Si pasa junto a mí, yo no lo veo, si me pasa a rozar, no me doy cuenta.
Si se apodera de una presa, ¿quién se lo impedirá? ¿Quién podrá decirle: qué es lo que haces?
Dios no vuelve atrás cuando se enoja; bajo él quedan postrados los monstruos de antaño
¡Quieren que yo vvaya a replicarle y me ponga a discutir con él,
o que le suplique a mi juez que no me responde aun cuando tengo la razón?
Podría apelar a él, aguardando una respuesta, pero, ¿cómo creer que me atenderá?
El, que me aplasta sólo por un pelo y que multiplica sin razón mis heridas,
que no me deja ni respirar con tantas amarguras que me hace tragar.
¿Recurriré a la fuerza? El es más forzudo, y si le meto pleito, ¿quién le hará la citación?
Si me doy la razón, mi boca puede condenarme, y si me encuentro inocente, ella me declarará culpable.
Pero, ¿realmente soy bueno? ¡Ni yo mismo lo sé! ¡La vida no tiene sentido!
Pues todo es igual, y puedo decir: Le quita la vida tanto al bueno como al malo.
Si una calamidad trae repentinamente la muerte, se ríe de la desesperación de los inocentes.
En una nación dominada por un tirano, él venda los ojos de los jueces, pues si no es él, ¿quién será entonces?

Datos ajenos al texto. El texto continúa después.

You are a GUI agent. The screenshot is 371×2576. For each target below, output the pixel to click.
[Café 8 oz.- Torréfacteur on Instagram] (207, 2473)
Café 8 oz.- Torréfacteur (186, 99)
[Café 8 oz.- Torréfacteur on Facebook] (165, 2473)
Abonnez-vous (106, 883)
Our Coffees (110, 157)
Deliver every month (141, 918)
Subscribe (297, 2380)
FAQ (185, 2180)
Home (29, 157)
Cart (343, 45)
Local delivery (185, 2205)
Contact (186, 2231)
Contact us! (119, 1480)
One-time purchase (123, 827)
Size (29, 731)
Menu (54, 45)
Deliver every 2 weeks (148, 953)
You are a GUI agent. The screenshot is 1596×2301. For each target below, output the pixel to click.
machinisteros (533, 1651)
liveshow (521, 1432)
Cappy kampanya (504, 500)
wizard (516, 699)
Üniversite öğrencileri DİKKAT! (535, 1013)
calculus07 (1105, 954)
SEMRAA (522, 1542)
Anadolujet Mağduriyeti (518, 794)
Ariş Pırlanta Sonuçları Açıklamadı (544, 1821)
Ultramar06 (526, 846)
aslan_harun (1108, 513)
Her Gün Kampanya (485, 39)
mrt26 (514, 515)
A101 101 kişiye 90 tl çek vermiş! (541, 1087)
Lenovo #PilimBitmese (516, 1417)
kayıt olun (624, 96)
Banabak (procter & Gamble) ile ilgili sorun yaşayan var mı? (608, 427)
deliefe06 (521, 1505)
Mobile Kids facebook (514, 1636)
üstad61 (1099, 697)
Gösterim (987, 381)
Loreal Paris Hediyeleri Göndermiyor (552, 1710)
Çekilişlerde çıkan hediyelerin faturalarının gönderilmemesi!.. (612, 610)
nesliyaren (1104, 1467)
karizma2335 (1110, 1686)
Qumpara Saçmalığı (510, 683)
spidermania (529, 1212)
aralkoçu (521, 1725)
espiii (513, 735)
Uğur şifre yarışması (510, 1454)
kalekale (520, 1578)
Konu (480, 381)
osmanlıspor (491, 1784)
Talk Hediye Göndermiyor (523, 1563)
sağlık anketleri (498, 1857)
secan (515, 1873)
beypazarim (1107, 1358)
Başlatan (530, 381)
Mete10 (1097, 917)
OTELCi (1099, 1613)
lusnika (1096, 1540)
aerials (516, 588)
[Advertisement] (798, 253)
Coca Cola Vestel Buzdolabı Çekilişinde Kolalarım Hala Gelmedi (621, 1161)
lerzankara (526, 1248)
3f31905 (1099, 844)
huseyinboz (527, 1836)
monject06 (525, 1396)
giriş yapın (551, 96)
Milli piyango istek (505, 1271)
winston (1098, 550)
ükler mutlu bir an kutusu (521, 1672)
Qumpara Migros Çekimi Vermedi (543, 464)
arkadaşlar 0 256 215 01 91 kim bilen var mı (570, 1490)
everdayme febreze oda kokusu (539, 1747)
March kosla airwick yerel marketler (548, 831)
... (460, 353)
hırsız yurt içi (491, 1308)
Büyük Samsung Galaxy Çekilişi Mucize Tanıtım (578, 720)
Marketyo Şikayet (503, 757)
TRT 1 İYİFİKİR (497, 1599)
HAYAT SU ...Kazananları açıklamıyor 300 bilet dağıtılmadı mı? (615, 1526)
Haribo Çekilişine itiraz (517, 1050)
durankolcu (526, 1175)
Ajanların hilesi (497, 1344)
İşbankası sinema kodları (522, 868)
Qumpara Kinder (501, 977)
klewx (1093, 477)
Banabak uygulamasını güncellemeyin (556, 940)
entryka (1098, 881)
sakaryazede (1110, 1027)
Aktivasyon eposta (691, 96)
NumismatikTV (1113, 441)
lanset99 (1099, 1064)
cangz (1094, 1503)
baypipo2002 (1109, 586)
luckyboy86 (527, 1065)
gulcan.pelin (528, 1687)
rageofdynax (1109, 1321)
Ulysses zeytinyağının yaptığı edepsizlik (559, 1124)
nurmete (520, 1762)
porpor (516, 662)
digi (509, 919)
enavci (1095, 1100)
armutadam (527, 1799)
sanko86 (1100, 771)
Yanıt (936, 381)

Mis días han sido más rápidos que un correo, se me fueron sin conocer la felicidad,
se han deslizado lo mismo que canoas de junco, como el águila que se lanza sobre la presa.
A pesar de que digo: «Voy a olvidar mis quejas, cambiaré de semblante y me pondré alegre»,
mis pruebas me dejan angustiado porque entiendo que tú me condenas.
Y si debo ser culpable, ¿para qué cansarme en vano?
Aunque me lave con nieve y limpie mis manos con jabón,
tú me hundirías en las inmundicias, y mis propias ropas tendrían horror de mí.
El no es un hombre como yo, para decirle: Comparezcamos juntos en juicio.
Entre nosotros se necesitaría un árbitro que tomara por la espalda uno y otro
y apartaría su vara que me pega y el espanto en que me sumen sus terrores.
Puesto que es así, yo hablaré a solas conmigo sin tenerle miedo.